§ WHAT THE EXERCISE ASKS
Please reproduce the full article on the Excel #SPILL! error word for word.

§ TEXT SEGMENT
#SPILL! Error in Excel (Understanding and Fixing)

Last Updated: November 21, 2023

- Written by Puneet

Spill Range is Not Blank

In Excel, you will get the #SPILL! error when you are using a dynamic function that returns the result in a range of multiple cells, but that range already has some values in it, and now that dynamic function can’t overwrite values to return the result in that range. Now to get the result you need to clear values for the range.


In the above example, you can see we are using the RANDARRAY function that returns random values in a specific range of cells that you define. And in the function, I have defined five rows and five columns for the result values which is the range A1:E5.

Now, as you can see in cell B3, I already have a value there and that’s the reason this dynamic formula can’t extend its result and returns the #SPILL! Error.


To deal with this problem, you need to delete the value from cell B3, and the dynamic function (RANDARRAY) expands itself and returns the result in the range A1:E5 which is five rows and five columns.

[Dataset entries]
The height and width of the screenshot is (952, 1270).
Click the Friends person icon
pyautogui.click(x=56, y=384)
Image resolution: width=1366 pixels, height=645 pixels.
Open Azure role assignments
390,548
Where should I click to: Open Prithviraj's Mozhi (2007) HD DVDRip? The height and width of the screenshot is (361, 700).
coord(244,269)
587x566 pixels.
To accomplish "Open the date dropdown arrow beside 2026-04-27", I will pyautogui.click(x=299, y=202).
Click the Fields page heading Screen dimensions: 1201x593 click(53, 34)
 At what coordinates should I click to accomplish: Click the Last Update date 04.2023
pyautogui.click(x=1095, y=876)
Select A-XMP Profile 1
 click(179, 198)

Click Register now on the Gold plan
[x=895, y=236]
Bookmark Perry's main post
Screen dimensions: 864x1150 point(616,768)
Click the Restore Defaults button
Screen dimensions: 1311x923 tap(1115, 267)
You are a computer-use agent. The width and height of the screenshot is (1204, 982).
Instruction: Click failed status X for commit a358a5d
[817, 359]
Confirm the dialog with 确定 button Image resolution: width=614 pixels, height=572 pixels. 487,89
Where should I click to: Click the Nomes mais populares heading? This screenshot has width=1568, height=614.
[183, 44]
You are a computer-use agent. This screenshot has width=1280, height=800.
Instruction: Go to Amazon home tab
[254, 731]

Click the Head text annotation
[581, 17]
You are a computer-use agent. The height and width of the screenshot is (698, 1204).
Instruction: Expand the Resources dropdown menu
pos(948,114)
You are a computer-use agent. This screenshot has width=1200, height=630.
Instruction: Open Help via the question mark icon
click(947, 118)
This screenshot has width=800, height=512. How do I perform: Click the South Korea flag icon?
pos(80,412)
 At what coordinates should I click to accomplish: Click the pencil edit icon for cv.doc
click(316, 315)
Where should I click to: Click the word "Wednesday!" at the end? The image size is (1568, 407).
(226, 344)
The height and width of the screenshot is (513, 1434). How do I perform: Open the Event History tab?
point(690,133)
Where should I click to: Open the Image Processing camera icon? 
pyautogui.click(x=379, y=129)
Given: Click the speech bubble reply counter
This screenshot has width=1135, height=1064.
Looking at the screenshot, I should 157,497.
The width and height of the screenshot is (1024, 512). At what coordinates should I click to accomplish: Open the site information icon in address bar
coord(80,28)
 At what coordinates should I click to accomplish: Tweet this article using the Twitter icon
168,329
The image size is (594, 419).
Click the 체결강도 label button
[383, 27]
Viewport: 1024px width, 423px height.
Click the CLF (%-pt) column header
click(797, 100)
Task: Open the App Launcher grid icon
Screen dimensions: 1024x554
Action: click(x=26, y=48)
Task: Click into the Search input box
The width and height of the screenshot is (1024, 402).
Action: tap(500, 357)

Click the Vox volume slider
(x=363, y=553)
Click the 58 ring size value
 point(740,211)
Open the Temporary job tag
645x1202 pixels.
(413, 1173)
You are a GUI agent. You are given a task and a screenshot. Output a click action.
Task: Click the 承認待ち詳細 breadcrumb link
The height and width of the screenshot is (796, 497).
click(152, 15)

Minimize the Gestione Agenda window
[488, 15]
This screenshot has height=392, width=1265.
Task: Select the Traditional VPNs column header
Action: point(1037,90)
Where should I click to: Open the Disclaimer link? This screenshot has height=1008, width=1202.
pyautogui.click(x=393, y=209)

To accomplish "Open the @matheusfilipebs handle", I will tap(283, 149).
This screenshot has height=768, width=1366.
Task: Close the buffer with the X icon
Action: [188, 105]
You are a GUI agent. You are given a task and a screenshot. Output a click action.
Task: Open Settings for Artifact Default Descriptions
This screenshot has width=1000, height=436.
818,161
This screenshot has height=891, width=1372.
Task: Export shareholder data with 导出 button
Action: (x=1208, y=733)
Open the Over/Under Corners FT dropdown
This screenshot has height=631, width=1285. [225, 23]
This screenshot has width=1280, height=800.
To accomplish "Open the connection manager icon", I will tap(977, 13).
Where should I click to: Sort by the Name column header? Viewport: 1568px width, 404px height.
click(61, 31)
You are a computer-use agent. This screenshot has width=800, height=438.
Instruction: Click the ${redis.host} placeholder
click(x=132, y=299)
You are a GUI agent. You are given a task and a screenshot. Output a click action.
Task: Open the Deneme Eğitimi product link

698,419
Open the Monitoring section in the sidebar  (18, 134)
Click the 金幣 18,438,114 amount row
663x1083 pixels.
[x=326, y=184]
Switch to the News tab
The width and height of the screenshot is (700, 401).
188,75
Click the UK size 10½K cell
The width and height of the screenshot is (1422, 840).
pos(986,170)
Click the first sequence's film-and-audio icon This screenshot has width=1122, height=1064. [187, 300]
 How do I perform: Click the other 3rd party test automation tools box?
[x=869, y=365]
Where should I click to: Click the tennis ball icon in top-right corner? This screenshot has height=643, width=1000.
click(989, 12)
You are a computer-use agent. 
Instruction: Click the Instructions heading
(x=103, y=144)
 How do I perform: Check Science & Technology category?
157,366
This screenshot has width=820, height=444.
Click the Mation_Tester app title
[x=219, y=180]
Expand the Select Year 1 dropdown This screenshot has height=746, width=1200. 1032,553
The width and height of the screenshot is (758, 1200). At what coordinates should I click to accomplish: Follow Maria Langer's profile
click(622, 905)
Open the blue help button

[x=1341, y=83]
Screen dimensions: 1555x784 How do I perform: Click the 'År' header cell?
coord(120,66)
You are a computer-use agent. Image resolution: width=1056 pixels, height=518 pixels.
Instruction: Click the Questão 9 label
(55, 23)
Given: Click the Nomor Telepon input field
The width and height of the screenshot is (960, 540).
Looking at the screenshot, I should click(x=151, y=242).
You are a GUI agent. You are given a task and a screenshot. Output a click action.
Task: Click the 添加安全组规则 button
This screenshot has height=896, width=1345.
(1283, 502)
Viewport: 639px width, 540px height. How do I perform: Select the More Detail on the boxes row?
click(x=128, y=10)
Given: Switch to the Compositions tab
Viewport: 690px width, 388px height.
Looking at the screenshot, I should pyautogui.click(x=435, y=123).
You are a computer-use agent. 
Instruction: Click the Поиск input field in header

§ ANSWER AREA
#SPILL! Error in Excel (Understanding and Fixing)

Last Updated: November 21, 2023

- Written by Puneet

Spill Range is Not Blank

In Excel, you will get the #SPILL! error when you are using a dynamic function that returns the result in a range of multiple cells, but that range already has some values in it, and now that dynamic function can’t overwrite values to return the result in that range. Now to get the result you need to clear values for the range.


In the above example, you can see we are using the RANDARRAY function that returns random values in a specific range of cells that you define. And in the function, I have defined five rows and five columns for the result values which is the range A1:E5.

Now, as you can see in cell B3, I already have a value there and that’s the reason this dynamic formula can’t extend its result and returns the #SPILL! Error.


To deal with this problem, you need to delete the value from cell B3, and the dynamic function (RANDARRAY) expands itself and returns the result in the range A1:E5 which is five rows and five columns.